If Republican governors were to ignore that argument and create state-based exchanges, congressional lawmakers might regard a temporary provision of the subsidies as the only way to prevent the states from making Obamacare fully and permanently operational.

But GOP governors might not come under as much pressure as some experts think, according to another Heritage Foundation analyst. From 2014 health-care-enrollment data, Edmund Haislmaier believes that only 3.9 million people in the 34 states affected by the King ruling currently receive subsidies through the federal exchange.
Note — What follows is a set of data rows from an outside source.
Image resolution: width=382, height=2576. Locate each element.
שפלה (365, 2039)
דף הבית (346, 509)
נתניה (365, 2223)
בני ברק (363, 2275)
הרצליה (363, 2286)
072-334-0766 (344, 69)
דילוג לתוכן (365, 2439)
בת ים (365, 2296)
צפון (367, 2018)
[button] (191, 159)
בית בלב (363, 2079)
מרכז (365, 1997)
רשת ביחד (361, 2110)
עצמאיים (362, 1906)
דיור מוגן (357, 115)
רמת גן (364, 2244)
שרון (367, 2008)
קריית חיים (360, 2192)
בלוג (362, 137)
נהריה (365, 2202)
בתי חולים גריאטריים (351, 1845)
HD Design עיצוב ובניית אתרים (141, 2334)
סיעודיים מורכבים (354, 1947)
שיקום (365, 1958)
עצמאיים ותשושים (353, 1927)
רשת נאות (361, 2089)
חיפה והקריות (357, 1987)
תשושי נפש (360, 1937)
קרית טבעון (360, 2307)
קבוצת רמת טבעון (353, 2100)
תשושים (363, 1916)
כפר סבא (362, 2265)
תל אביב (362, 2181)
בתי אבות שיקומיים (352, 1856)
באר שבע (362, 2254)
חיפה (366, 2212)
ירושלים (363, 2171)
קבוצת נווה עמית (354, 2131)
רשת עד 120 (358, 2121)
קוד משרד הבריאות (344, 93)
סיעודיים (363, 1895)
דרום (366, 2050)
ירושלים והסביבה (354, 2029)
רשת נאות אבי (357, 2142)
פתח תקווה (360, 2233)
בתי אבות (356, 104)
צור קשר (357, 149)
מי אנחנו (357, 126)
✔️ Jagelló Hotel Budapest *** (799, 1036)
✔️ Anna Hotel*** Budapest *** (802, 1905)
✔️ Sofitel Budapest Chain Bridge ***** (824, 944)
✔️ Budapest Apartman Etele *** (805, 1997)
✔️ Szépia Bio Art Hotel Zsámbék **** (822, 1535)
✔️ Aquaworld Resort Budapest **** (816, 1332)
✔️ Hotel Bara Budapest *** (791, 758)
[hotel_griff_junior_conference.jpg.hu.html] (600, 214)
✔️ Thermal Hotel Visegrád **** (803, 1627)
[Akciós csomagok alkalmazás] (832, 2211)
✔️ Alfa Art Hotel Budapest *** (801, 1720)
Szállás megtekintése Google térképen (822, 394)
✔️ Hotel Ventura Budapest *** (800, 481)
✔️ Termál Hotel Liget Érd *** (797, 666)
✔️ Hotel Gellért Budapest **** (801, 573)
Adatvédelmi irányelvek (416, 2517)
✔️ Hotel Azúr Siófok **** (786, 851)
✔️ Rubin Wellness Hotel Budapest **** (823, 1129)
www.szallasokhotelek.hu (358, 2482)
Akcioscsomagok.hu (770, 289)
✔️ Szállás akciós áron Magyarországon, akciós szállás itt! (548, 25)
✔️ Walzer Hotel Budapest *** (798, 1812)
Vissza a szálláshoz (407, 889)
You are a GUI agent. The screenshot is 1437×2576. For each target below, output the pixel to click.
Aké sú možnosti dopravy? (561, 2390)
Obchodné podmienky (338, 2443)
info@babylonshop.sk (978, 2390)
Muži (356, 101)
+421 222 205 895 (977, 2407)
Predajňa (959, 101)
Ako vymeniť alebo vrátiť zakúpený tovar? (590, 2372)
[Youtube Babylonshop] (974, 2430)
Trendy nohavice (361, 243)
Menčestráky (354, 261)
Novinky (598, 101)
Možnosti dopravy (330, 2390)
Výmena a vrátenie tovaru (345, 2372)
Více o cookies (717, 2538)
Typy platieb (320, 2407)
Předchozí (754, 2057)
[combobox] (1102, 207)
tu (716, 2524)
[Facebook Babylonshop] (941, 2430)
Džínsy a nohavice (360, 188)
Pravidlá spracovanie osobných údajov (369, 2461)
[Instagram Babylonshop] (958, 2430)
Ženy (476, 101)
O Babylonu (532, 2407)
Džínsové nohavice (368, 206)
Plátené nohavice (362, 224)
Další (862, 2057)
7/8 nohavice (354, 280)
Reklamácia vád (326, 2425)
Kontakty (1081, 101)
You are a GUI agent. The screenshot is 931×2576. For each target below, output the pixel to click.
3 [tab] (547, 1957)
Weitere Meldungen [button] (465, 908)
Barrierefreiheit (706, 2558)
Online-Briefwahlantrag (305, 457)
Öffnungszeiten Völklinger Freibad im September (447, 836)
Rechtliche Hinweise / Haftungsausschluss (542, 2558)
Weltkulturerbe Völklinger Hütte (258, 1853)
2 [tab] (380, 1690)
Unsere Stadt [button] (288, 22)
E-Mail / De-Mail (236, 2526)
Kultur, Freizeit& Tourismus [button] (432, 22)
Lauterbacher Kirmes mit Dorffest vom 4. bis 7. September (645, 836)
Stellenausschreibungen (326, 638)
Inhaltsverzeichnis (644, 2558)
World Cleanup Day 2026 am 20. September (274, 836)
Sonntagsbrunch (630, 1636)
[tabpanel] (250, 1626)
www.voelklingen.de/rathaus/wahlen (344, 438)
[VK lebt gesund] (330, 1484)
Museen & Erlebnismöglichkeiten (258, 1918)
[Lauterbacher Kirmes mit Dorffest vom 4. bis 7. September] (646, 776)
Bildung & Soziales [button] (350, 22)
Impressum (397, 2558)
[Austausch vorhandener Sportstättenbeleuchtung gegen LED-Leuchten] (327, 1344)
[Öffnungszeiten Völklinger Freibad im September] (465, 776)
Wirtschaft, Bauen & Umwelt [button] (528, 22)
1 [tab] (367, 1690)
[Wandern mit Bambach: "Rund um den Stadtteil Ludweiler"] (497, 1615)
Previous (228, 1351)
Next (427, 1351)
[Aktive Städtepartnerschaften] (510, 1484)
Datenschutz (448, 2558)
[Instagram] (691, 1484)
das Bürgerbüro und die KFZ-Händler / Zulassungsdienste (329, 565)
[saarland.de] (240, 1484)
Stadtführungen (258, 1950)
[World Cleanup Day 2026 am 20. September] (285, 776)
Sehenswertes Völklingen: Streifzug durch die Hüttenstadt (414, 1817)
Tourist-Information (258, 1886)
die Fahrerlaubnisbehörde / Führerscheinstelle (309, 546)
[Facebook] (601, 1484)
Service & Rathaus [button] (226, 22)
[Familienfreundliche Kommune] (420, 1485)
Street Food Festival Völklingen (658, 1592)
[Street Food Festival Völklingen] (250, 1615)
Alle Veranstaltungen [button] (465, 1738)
Some of those enrollees would probably be able to get insurance outside Obamacare, either through an employer or in the individual market.

“The sky is not going to fall, but it may rain in a few places,” Haislmaier tells NRO.

In any case, the idea that a ruling against the administration would create havoc at the state level only emphasizes the weakness of the president’s legal position. Obama’s lawyers claim that Congress always intended for the federal-exchange enrollees to receive subsidies, whereas the opposing attorneys counter that Democratic lawmakers wrote Obamacare in such a way as to give states an incentive to create their own exchanges.

“If Republicans come under a lot of pressure, what that suggests is that the law was designed to create that pressure and there are carrots and sticks in the law to encourage states to set up the exchanges,” Kloster says.

The working group hasn’t made any final decisions, though. “It’s not our responsibility to fix the law that the president signed and [that] was passed on partisan lines,” Barrasso says, without discussing the particular policies the working group might develop. “And if the Supreme Court rules against the administration, as they should based on the way that law was written, we want to use the opportunity that presents to us to come up with solutions to help people, basically, limit and prevent additional damage.”

— Joel Gehrke is a political reporter for National Review Online.